• _RECORDS SHOWN_:
§

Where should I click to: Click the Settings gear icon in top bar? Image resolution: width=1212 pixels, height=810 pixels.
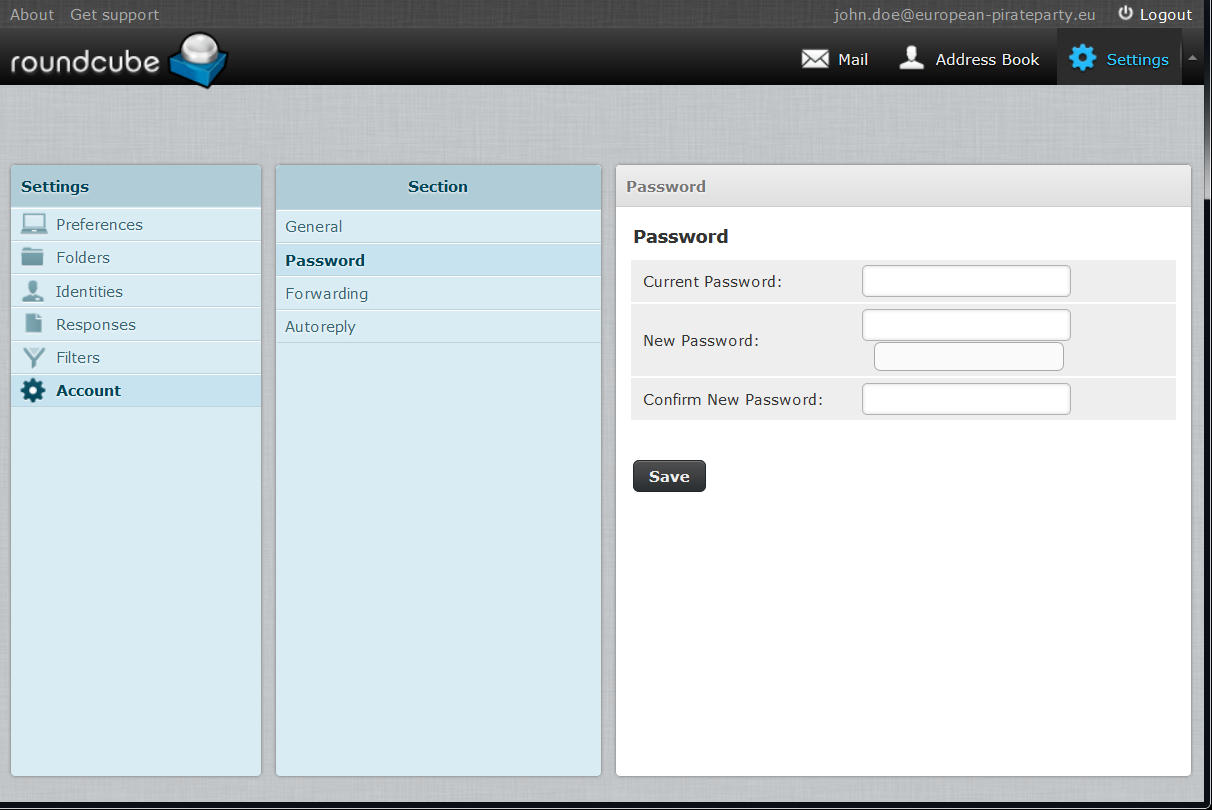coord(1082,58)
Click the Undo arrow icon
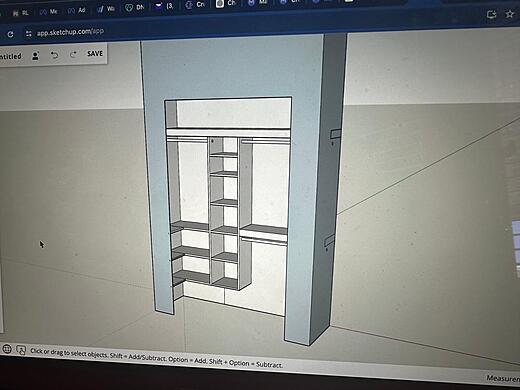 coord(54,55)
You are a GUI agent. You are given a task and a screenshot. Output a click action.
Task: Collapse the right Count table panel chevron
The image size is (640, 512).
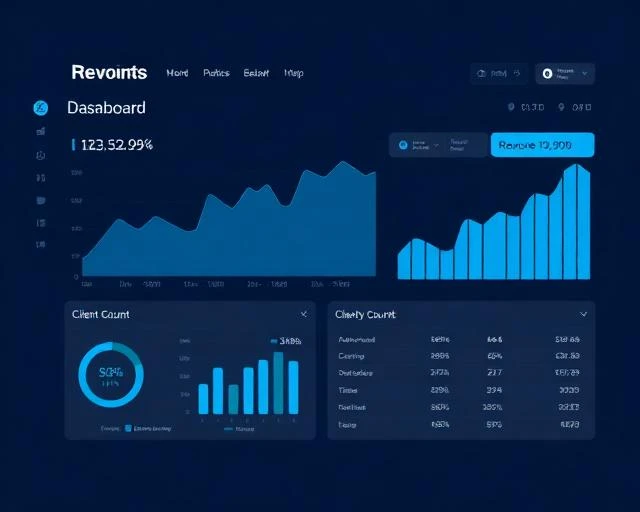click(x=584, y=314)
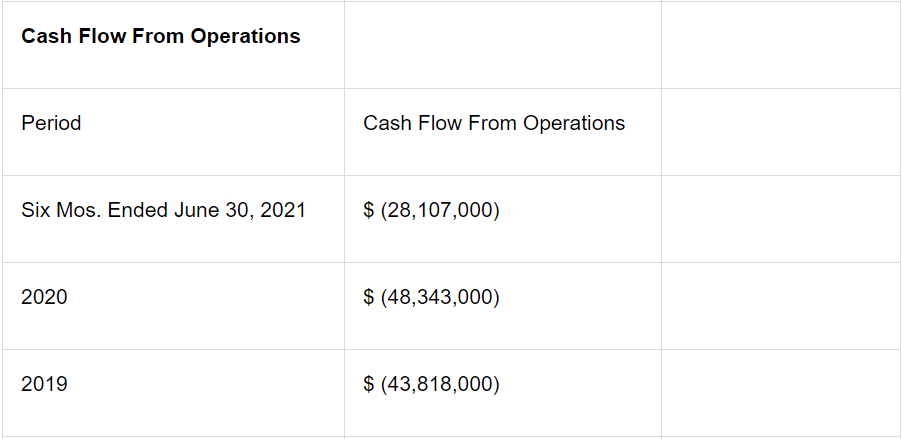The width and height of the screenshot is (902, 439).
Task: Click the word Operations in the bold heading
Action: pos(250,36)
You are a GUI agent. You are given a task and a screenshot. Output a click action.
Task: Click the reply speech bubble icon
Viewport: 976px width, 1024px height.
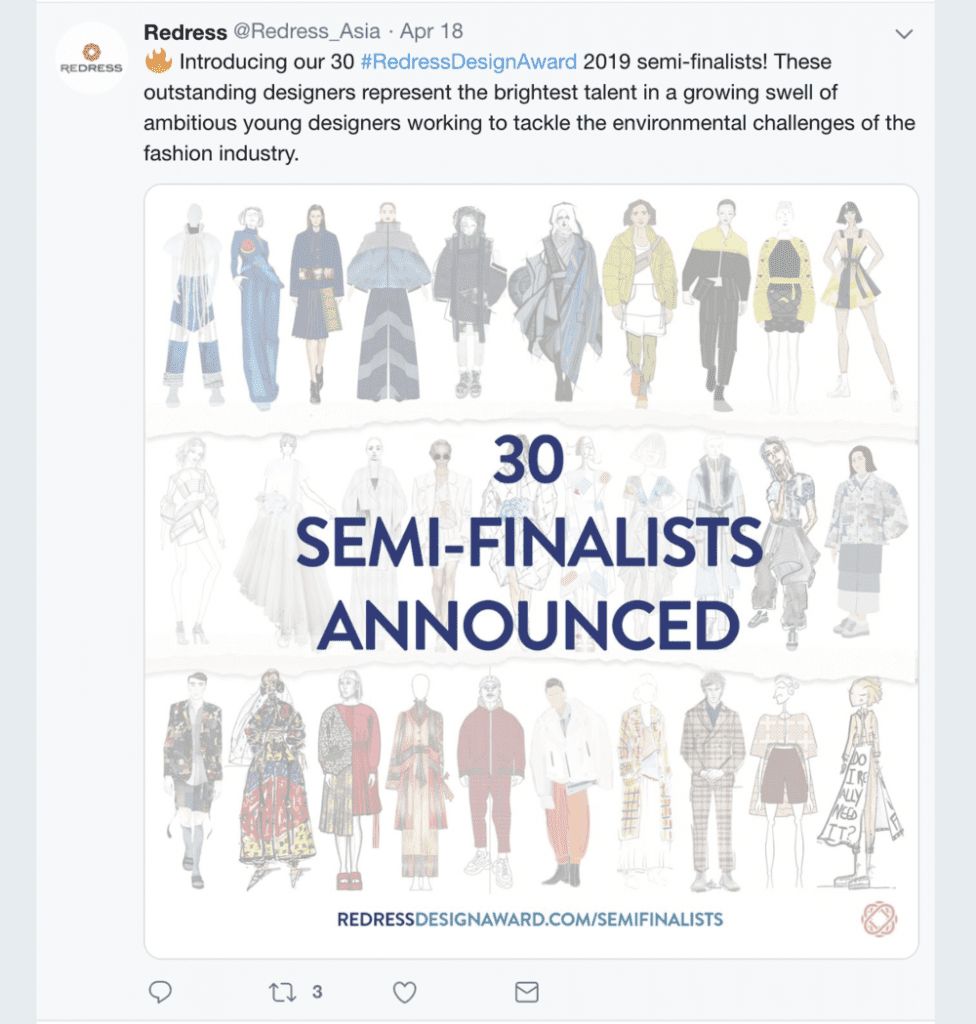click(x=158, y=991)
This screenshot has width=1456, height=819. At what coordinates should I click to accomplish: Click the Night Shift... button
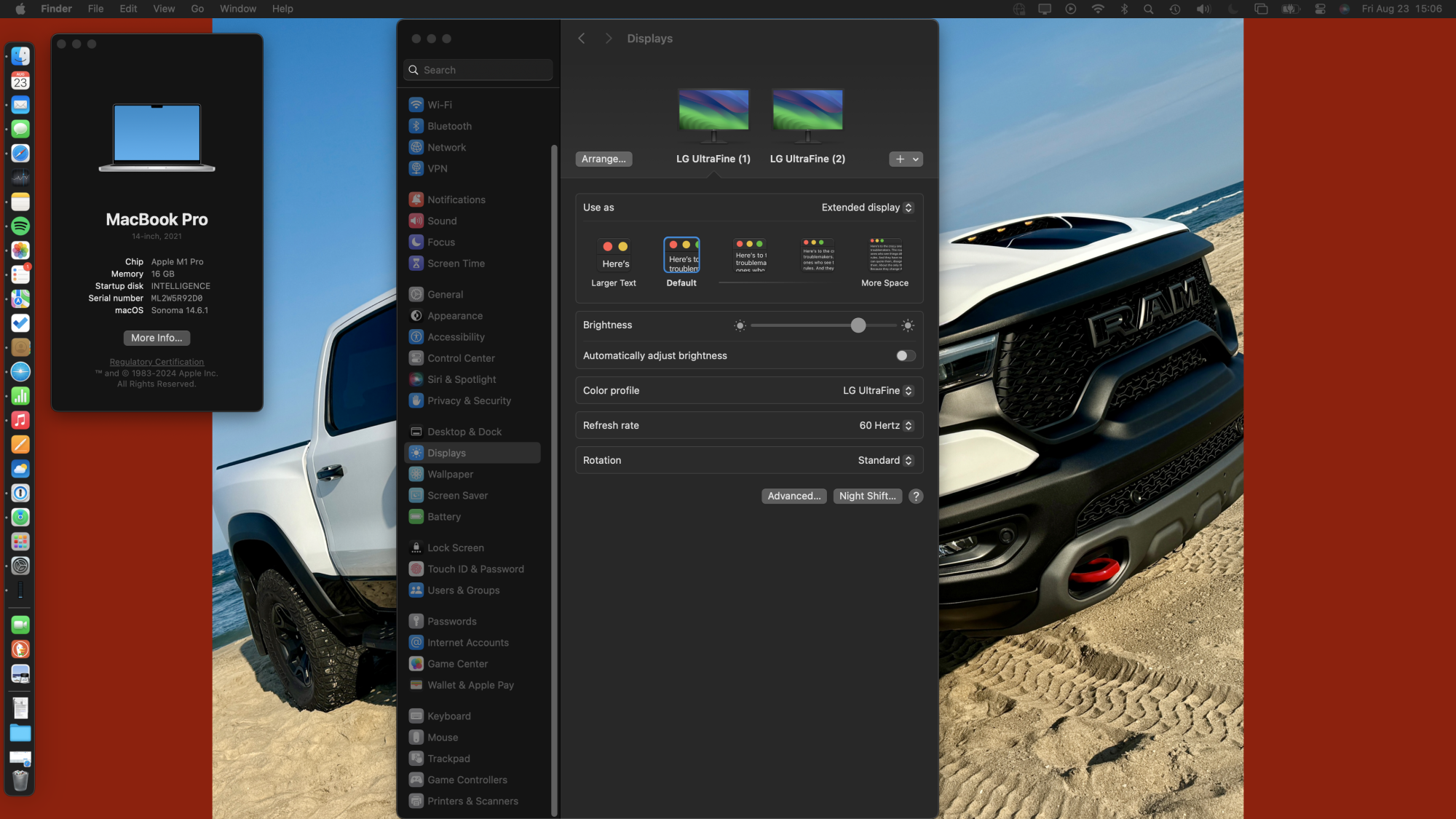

§

Can you convert the stretch of entries from the very start through the line containing "coord(54,55)" into a JSON list of strings, one string per line, skipping blank lines and leaving the pictures out?

[
  "Where should I click to: Click the Settings gear icon in top bar? Image resolution: width=1212 pixels, height=810 pixels.",
  "coord(1082,58)",
  "Click the Undo arrow icon",
  " coord(54,55)"
]